Personally identifiable information, also known as PII, is information that on its own or in conjunction with other information can be used to identify a person—the latter can include, for example, a name combined with a Social Security number, driver’s license number, bank account or credit card number.
The first state breach notification law was passed in California in 2002 and went into effect the following year. Among the first breaches reported under the new law occurred in 2004 when a bank card processing company CardSystems Solutions was hacked. CardSystems Solutions processed purchasing transactions for its retailer customers by sending the card account data to the correct bank or issuer for authorization. Some 263,000 card numbers were verified stolen in the hack, but nearly 40 million card numbers were exposed to the hackers. The data involved card transactions that CardSystems had retained on its system long after the transactions were completed and that had been stored in an unencrypted format. The breach began in September 2004 but wasn’t discovered until May 2005. It was the first major breach disclosed under the new California law.

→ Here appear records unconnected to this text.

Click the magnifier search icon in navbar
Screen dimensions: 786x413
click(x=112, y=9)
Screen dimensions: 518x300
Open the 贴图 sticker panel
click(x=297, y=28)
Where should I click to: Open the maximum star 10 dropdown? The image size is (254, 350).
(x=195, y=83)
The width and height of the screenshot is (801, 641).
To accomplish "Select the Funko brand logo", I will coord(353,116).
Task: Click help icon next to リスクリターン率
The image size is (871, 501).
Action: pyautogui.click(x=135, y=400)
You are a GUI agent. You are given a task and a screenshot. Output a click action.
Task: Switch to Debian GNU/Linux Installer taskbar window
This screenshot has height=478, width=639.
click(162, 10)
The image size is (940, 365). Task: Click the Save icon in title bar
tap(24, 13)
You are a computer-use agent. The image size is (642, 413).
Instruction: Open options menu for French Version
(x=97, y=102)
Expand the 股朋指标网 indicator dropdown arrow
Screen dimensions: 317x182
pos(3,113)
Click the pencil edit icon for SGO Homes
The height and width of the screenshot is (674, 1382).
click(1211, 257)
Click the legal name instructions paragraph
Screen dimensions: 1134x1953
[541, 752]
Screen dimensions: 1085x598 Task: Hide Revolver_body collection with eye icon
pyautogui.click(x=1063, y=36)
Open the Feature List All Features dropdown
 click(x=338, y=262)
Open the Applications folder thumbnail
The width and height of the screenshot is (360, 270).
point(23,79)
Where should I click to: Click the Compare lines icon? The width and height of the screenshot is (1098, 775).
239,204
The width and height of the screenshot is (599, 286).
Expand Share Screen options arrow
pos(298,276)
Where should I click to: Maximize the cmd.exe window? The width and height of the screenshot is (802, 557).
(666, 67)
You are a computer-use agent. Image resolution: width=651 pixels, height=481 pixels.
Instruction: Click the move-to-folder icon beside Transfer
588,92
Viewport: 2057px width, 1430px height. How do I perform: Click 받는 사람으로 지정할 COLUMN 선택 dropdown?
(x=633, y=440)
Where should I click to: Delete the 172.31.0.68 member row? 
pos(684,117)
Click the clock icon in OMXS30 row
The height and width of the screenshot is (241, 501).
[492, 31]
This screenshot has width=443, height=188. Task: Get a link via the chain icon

Also among the first companies disclosing a breach under the new law was Choicepoint. The data broker sent letters to 145,000 people in February 2005 notifying them that it had mistakenly sold personal data about them to identity thieves. ChoicePoint was in the business of collection financial, medical and other information on billions of people in order to sell it to other marketers, other businesses and government agencies. The thieves had posed as legitimate businesses to open customer accounts with the massive data broker, then subsequently succeeded to purchase Social Security numbers, credit histories and other information that ChoicePoint had collected on them.
Since the California law was passed, another forty-six states and the District of Columbia have passed similar legislation. Alabama, New Mexico and South Dakota do not have breach laws.
This patchwork of laws has resulted in uneven and confusing requirements for businesses with customers in multiple states. The laws vary on a number of things, including when notification needs to occur, how notification should occur and exemptions from notification.
Federal lawmakers have been trying for years to remedy this confusing patchwork of laws by passing a federal law that would take precedent over all of them. But the proposed bills have failed to take hold on Capitol Hill.
President Obama and the White House began pushing another bill in January 2015 that would require breached entities to notify affected victims within 30 days of discovering the breach, though critics say this renewed push for a mandatory notification period will likely suffer the same problems previous bills had.